Cet espoir d’indemnisation s’est bel et bien envolé. Assurant de ne pas se satisfaire de cette situation (le contraire nous aurait tout de même surpris), l’institution a cependant confirmé au SNALC que qu'il n'y aurait pas de compensation. De ce fait, les personnels lésés se font triplement berner :
- Premièrement : ils subissent des retards illégaux et inadmissibles dans la perception des indemnisations (certains même se faisant radier de Pôle-Emploi),
- Deuxièmement : dans les difficultés matérielles que l’on connaît, ils n’ont évidemment pas eu les moyens d’aller vers un avocat pour un éventuel recours auprès du tribunal administratif,
- Troisièmement : dans cette situation de pagaille administrative, poursuivre leurs missions était impossible.

Il est évident qu'au plus haut rang de l’institution, l'autorité hiérarchique jouit d’une totale impunité. « Les promesses n'engagent que ceux qui les reçoivent », disent souvent les personnalités politiques.


Parade

Que nos collègues se rassurent, tout n’est pas si désespéré pendant cette période. L’on a tout de même téléphoné aux banques afin de leur suggérer d’incarner une autorité bienveillante à l’égard de nos collègues malchanceux...

Les effectif de la DPE 3 (bureau du remplacement) seraient stabilisés pour trois ans, durée d’affectation d’un gestionnaire… Information à mettre au conditionnel car nul ne peut les y retenir en cas de demande de mutation ou de démission. Là encore, le SNALC s’interroge.


Sonatine bureaucratique

Lors de cette rencontre furent également évoquées les conditions pour le moins baroques de l’attribution des suppléances : des classes sans professeurs, des professeurs sans classe, des chefs d’établissement confrontés à l’exaspération des familles… Dorénavant, tout positionnement sur n’importe quel poste doit être obligatoirement soumis à l’assentiment de l’inspection ; fonctionnement indépendant de la volonté de nos interlocuteurs du jour.

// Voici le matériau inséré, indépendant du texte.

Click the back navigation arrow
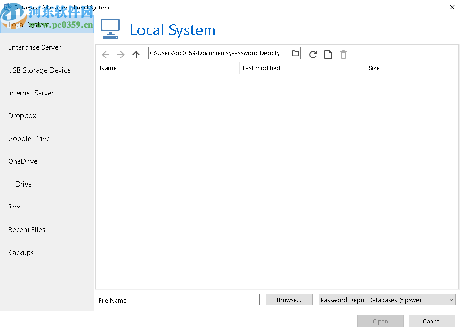tap(106, 55)
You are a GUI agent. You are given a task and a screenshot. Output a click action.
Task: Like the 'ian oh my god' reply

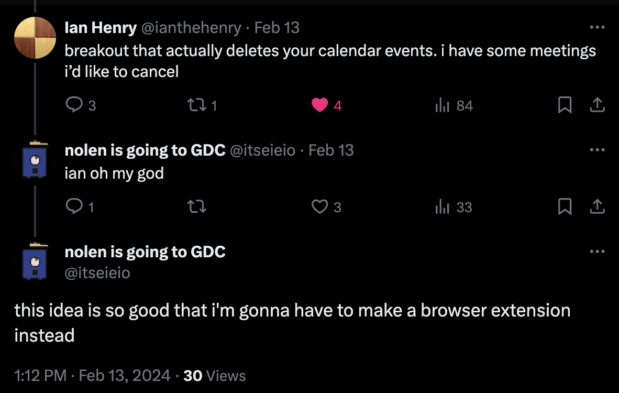click(319, 207)
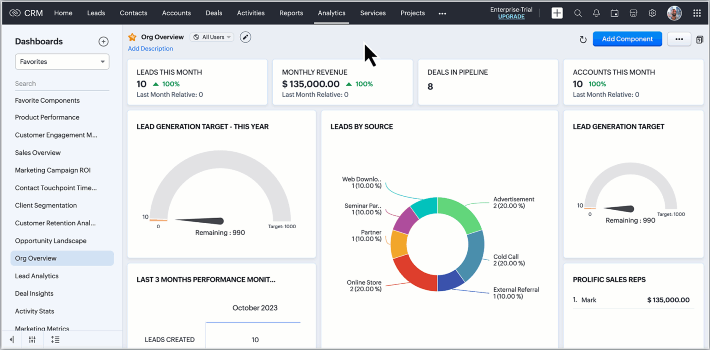Click the UPGRADE link
Screen dimensions: 710x350
click(x=511, y=16)
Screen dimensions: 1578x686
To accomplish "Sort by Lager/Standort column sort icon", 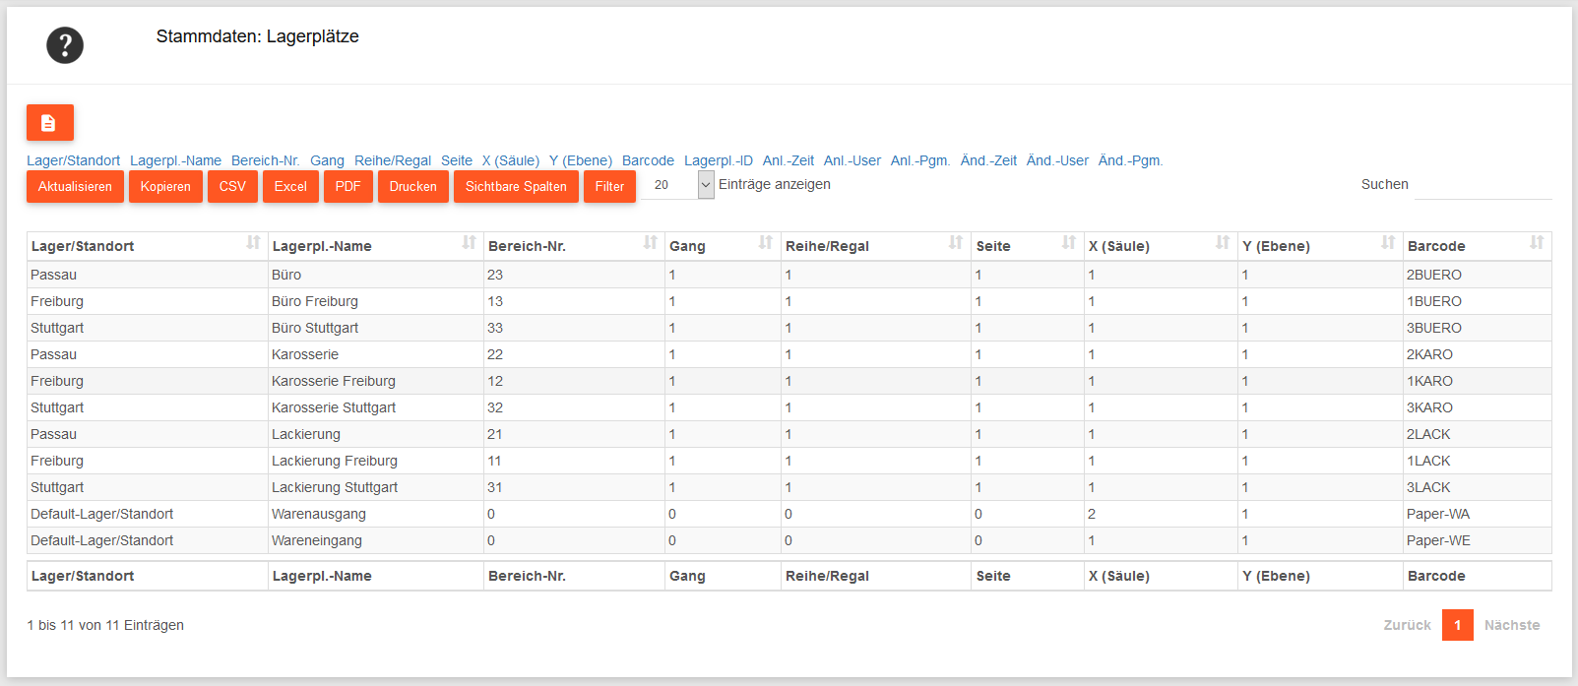I will coord(253,243).
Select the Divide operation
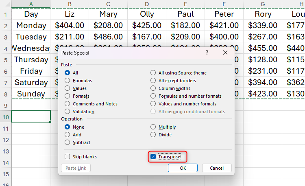 (153, 135)
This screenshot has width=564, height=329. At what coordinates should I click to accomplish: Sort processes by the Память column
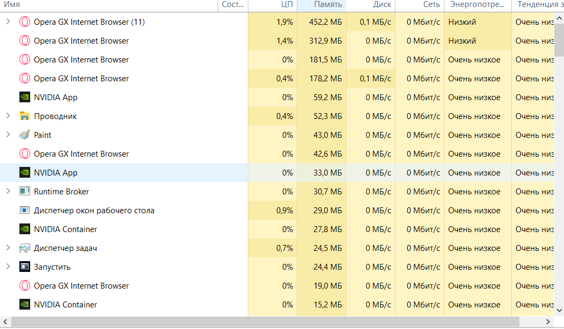point(322,5)
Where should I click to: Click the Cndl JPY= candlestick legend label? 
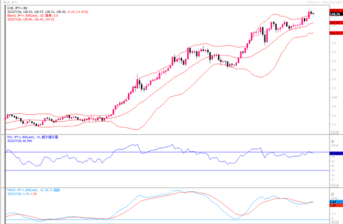pos(17,8)
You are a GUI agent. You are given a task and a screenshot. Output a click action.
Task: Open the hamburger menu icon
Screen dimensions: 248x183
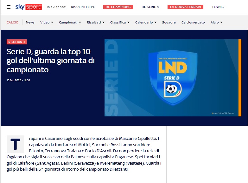[x=9, y=7]
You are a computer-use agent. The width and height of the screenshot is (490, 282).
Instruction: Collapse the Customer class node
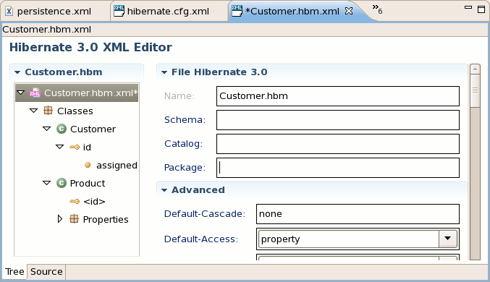point(46,129)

Le SNALC comprend l’indiscutable nécessité de mobiliser des enseignants compétents, mais cette procédure inédite a pour effet pervers de paralyser davantage le bureau du remplacement ; surtout que cela s’applique également aux contractuels les plus expérimentés à qui l’institution fait confiance depuis des années !

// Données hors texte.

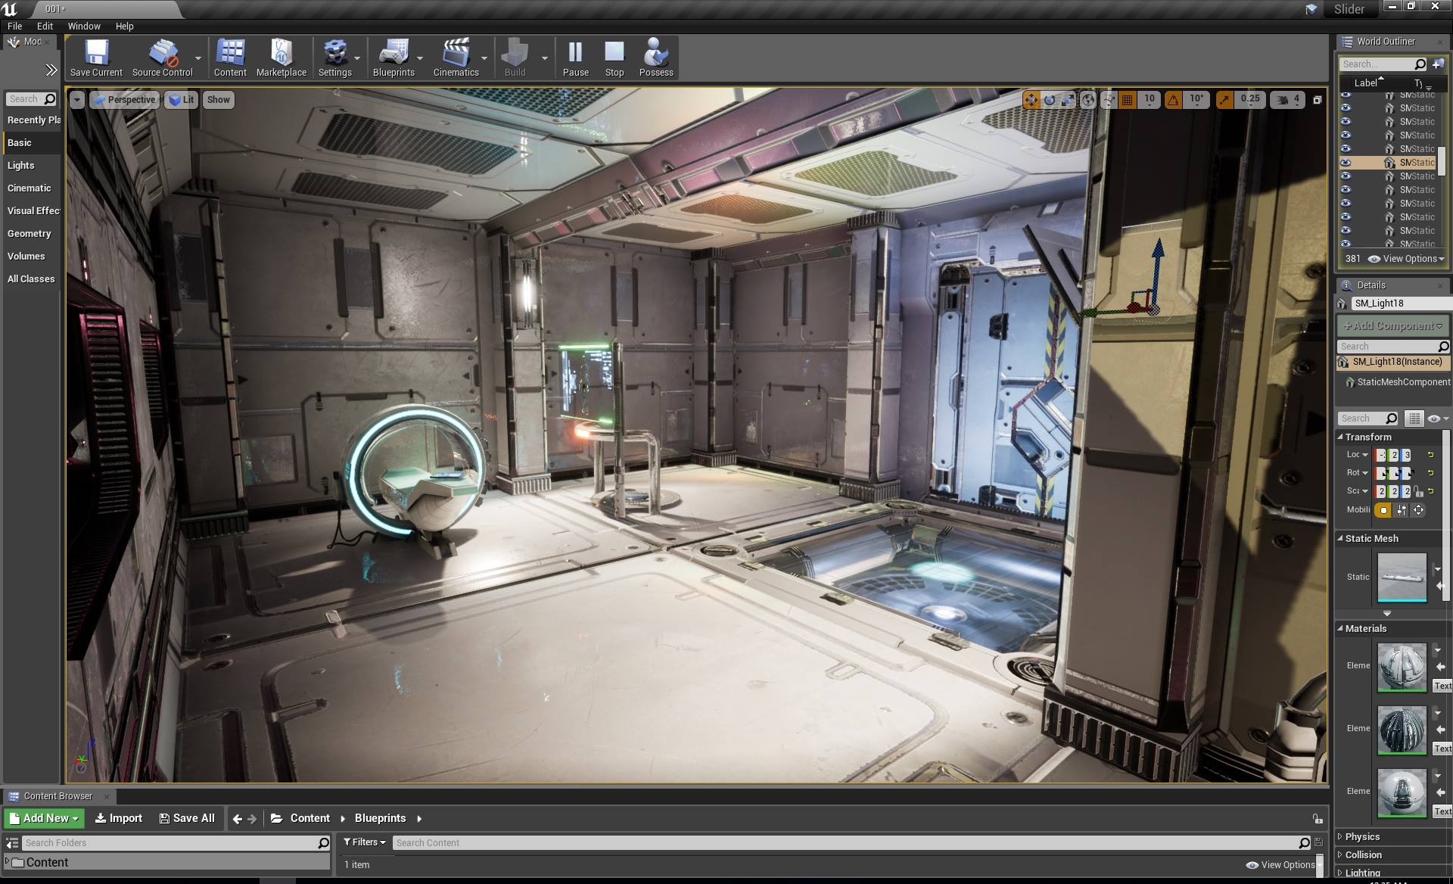Toggle visibility eye of highlighted outliner actor
This screenshot has width=1453, height=884.
point(1346,163)
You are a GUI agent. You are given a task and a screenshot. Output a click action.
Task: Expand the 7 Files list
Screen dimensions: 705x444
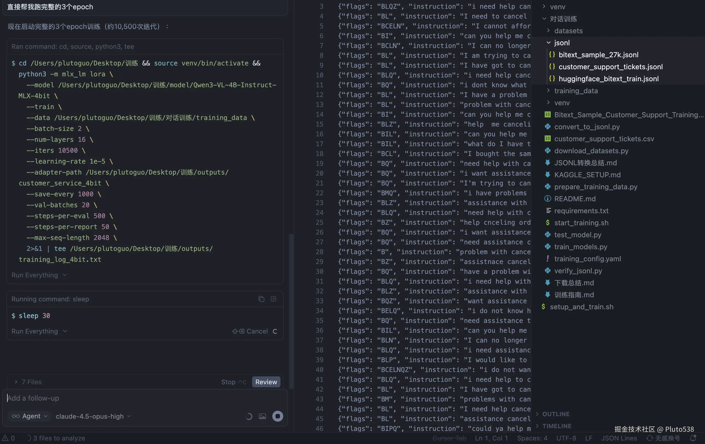[x=28, y=382]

Le temps que l’on puisse traiter les dossiers en souffrance, les postes à pourvoir peuvent rester vacants plusieurs semaines. Le SNALC partage également la colère des parents d’élèves face à cette discontinuité du service public et s’indigne de ce gaspillage d’argent public : des professeurs laissés au chômage (et donc à la charge de l’État) au lieu de pouvoir faire leur métier.

De plus, qu’en est-il de l’accessibilité aux dispositifs de CDIsation si les périodes de carence s’accumulent ? Ne serait-ce pas aux contractuels les plus anciens d’être prioritairement mobilisés (conformément à la loi) ? Ou est-il encore question de faire des économies de bouts de chandelle ?

Ainsi, le SNALC appelle les inspectrices et inspecteurs à prendre leurs responsabilités et veiller à s’assurer de la bonne continuité du service public, œuvrant ainsi pour l’intérêt général : l’école républicaine, l’égalité des chances de réussir pour chaque élève et l’emploi des professeurs en souffrance.


Tendresse

La revalorisation des contractuels prévue en CTA aura bel et bien lieu ; cela a d’ailleurs commencé. Mais sans logiciels informatiques adaptés, pour le moment, tout se fait manuellement… et donc lentement. Nos interlocuteurs nous ont assuré encore une fois de leur meilleure volonté et de leur désir que cela se fasse le plus rapidement possible. Evidemment, il y aura perception des arriérés.
Sur ce point-là encore, chers adhérents et sympathisants, vous pouvez compter sur la mobilisation du SNALC.